The 20th Century's "Great Migration" of African Americans Becomes Art

Talk by UB Humanities Institute Fellow is third in 2012 Scholars at Hallwalls series

Release Date: November 6, 2012 This content is archived.


BUFFALO, N.Y. -- John Jennings, associate professor of visual studies at the University at Buffalo and a 2012 UB Humanities Institute Fellow, will discuss his graphic novel on the Great Migration at 4 p.m. on Nov. 9 at Hallwalls, 341 Delaware Ave., Buffalo.

Jennings' talk, "Conjuring the Past: An Ethno-Gothic Graphic Narrative of the Great Migration," is the third in the 2012 Scholars at Hallwalls series of lectures in the humanities presented by the UB Humanities Institute and Hallwalls Contemporary Arts Center.

The Great Migration is a term given to the movement of 6 million African Americans from the rural South to the Northeast, Midwest and West between 1910 and 1970.

Jennings' project is one that investigates one of its consequences: the Policy Era in 1930s Chicago. "Policy," a common name for the numbers racket, refers to the illegal lottery game that migrated from the South during the Great Migration, and was played for decades, largely in poor U.S. neighborhoods.
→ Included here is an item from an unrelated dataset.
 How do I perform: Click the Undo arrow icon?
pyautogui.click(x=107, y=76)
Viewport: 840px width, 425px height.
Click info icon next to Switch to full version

The term "policy," reflects the game's similarity to cheap insurance, both being a gamble on the future.

Jennings' novel is a historical fiction narrative set in Chicago's Bronzeville, the South Side community designated in the early decades of the 20th century as the only space in the city where African Americans could reside. It became a thriving black metropolis, home to a broad range of entrepreneurs, musicians, novelists, playwrights and poets from Louis Armstrong and Richard Wright to Muddy Waters and Lorraine Hansberry, and was the home of a thriving numbers racket.

His narrative is multimodal in nature and uses the comic medium to tell a story that blends pulp-noir detective story with supernatural thriller. Jennings employs Gothic tropes with a critical race perspective, a style he refers to the style as "Ethno Gothic."

The function of his book, Jennings says, is to discover, unpack and exorcise American historical revenants that continue to haunt and undermine equality in our society.

His project also will feature an exhibition of artwork generated from his research for the book and, if possible, a symposium examining the importance of the Policy Era in American history.

Jennings is a designer, curator, illustrator, cartoonist and award-winning graphic novelist, whose work involves disciplines such as American studies, African American studies, design history, media study, sociology, literature and women and gender studies.

Scholars at Hallwalls series events are free and open to the public, and talks are presented in terms accessible to the general public. Complimentary hors d'oeuvres are served and the audience is encouraged to engage the speaker in discussion of the issue at hand.